Alternatives of Debt Settlement

Alternatives of Debt Settlement

If debt settlement does not work out for you, then here are some alternatives to debt settlement that you can go for:

Balance Transfer

If you cannot pay your credit card debt, you can consolidate all your debts and transfer the balance to a new credit card with zero APR.

The promotional period usually lasts up to 12 months on these credit cards, which gives you an opportunity to save money on interest.

If you are able to pay off your credit card debt before the promotional period ends, then you will save a lot of money. But if you don’t, you will have to bear a high-interest rate again.

Debt Management Plan

Unlike debt settlement, a DMP aims at paying off your debt once and for all.

The monthly payment in a DMP might not be as low, but it is good for your credit score. To get started, you will have to talk to a credit counselor first and hire an agency.


Although bankruptcy should always be the last resort, if you think your debt is practically impossible to pay, then you should choose to declare bankruptcy.

Bankruptcy has severe repercussions, such as it remains on your credit report for 7-10 years, and obviously ruins your credit score. 5

The Verdict

As you can see, negotiating your own debt settlement is actually not easy and might take a shorter amount of time when you work with a debt settlement agency.

You need to do your own detailed research and understand your creditors’ needs and wants.


What to do after a debt settlement?

You have successfully settled your debt.

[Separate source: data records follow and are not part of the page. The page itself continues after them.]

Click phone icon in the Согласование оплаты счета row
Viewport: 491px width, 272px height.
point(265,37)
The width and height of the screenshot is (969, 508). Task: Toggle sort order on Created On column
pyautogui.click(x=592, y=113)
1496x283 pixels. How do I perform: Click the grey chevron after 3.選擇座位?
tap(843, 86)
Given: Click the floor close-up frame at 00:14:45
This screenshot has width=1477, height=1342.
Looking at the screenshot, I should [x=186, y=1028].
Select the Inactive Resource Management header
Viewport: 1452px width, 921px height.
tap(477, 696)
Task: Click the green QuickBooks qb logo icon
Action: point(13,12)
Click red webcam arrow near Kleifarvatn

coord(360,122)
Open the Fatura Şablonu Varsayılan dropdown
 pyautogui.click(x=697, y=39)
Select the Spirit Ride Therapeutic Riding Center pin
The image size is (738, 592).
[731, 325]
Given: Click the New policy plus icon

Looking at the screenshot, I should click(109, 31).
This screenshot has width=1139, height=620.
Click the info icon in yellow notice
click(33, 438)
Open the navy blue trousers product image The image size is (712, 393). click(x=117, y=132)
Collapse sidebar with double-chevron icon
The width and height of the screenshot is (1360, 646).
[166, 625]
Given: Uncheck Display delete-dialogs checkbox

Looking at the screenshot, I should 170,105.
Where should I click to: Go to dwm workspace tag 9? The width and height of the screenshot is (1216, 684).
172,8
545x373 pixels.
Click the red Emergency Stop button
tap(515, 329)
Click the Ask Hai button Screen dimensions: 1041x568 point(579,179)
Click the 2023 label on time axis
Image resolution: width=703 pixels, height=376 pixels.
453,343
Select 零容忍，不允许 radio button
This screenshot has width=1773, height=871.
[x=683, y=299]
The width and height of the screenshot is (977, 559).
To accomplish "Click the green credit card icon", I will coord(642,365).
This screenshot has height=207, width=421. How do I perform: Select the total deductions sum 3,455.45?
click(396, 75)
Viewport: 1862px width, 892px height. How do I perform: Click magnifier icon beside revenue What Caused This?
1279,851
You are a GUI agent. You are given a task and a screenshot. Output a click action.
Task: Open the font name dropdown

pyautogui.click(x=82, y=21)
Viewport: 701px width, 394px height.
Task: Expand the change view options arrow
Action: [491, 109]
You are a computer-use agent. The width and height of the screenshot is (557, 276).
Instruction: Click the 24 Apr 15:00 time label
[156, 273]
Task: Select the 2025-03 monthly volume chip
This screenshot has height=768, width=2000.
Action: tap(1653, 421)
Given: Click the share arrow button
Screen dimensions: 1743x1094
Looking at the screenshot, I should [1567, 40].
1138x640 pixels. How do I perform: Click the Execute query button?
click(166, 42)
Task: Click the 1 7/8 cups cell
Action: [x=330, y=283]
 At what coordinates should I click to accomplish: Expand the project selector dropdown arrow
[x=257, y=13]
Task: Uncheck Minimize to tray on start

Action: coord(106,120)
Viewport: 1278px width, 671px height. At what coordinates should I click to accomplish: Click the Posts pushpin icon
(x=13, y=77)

So what should you do now?

  • Settled or forgiven debt is considered taxable income, so you should take care of that.
  • Also, after the settlement, you should take a look at your credit report and see everything is stated in it accurately as per your debt settlement conditions. 6

What percentage should I offer for a debt settlement?

You can offer to pay your creditor 25% of what you owe in a lump sum in exchange for debt forgiveness and then expect them to send a counter for a higher percentage. 7

Can I remove debt settlement from my credit report?

Unfortunately, debt settlement remains on your credit report for seven years, and you cannot get it removed before seven years.

Will debt settlement hurt my credit?

Yes, debt settlement will damage your credit score and will make it more difficult for you to get financing in the future.